I've spent the last two weeks acclimating to my new place, new city, new time zone. This trip moved me a thousand miles. I left with a backpack and two bags: everything else was given away, sold, or stored.

This includes my music. The vinyl, the CDs, even that one cassette I own (Robert Johnson's Complete Recordings)...most are in a storage unit in the middle of the midwest. The rest, hopefully, are being given a good (temporary) home with a friend. I have 12 albums with me, 5 I brought, 7 I bought once I arrived here.

This is just physical media. I did rip most of the music to an external hard drive before I left, so I'm not in danger of running out of exciting music or having a listening itch that I can't scratch. (If I really find myself begging to hear, say, Billy Joel's Millennium Concert or the second Finger Eleven album, then I have bigger issues.)

Is this not a glorious time we are living in? I have over 40,000 tracks two clicks away and they physically take up as much space as my left hand. Thirty years ago I'd have crates of AC/DC, Sabbath, Springsteen, Cheap Trick, and the Damned to lug around, plus a turntable ('cause why would I buy a new one when I'd have a perfectly great one already?).
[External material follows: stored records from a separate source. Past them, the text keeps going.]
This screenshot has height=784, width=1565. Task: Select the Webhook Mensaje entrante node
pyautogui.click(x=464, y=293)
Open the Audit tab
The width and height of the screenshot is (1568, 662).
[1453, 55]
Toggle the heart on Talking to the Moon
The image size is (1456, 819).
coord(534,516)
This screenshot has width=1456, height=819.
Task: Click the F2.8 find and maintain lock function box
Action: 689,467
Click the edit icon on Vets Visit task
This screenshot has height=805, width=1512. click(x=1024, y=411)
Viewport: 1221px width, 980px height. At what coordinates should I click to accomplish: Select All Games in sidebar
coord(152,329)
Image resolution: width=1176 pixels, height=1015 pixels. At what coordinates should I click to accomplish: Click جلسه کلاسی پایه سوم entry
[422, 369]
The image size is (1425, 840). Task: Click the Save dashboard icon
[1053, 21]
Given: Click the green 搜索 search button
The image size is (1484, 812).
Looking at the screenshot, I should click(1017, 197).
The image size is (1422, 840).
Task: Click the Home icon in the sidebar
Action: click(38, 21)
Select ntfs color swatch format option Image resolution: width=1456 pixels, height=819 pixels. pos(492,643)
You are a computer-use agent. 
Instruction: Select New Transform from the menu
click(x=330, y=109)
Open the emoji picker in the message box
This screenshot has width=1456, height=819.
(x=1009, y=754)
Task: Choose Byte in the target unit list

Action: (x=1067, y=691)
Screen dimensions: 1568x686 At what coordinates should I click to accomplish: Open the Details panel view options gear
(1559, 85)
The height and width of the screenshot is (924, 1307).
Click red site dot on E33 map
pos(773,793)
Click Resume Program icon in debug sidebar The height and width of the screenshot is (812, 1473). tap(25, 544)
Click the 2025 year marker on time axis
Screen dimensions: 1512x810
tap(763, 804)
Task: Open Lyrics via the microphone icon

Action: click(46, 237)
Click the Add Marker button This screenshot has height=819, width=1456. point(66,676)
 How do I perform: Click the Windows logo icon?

Eight years ago, when I moved 1500 miles for college, I had 224 CDs. I bought a case that allowed me to take the entire lot but not the jewel cases or booklets. I felt it was a bit of a loss not having the package, but the music is what's important, right? The subsequent 11 moves in 4 years between dorm rooms convinced me that the lack of extra bulk was virtuous.

But still, when I got my own place and it seemed I was relatively settled, I once again brought out all those empty cases and added them to those I'd picked up in the intervening time. And when I finally got the whole thing set up, I was happy and impressed. Here's the picture, initially from a previous post:


Yeah, I'm a little sad that all I have now are 1s and 0s and code to show me what I got. I like having the booklet, I like having the case, I like seeing the CD sitting on the shelf. I like being persuaded to listen to an album because exposed end is garish yellow. I like the artwork. I like to read the essays included with compilations of old blues. This is all lost with a switch to a solely or mostly digital interface.

But...I have 1800 albums I can listen to right now that I couldn't otherwise.

I wonder: it'll be at least three months, but more like six or nine, before I get the physical copies back. In that time, will I feel the same way? Could I bring myself to sell all those discs at the local used store? Will I stay completely digital?

Well, no. Because, for me, it's not just about the music. I'm a collector. I like the aesthetic, the way rows of music look on the shelf. I like re-arranging my albums by things like spine color or how they fit into my personal narrative. And that's something you can't do with a digital copy. Not easily, anyway.

But I imagine 95% of what I'll play will be the digital versions.

Robert Johnson - Ramblin' On My Mind (take 1) [sounds almost as good on the cassette]
Cheap Trick - Stiff Competition [a very specific time in my personal narrative]
Gogol Bordello - Oh No [from that garish yellow album]

(Having difficulty uploading the files...will try again in the morning. Sorry.)

Posted by Lin.

2 comments:

Anonymous said...

So, good to hear from you. I hooked you up on the uploads. And say, is that Robert Johnson cassette the one we pulled out the the dumpster in front of my (our, really) first apartment in Madison, down by the lake?

Lin said...

Thanks -- the internet in the new place is a little dodgy.

The cassette is one and the same. I'm not entirely certain that it even plays, since I haven't owned a cassette player in so long.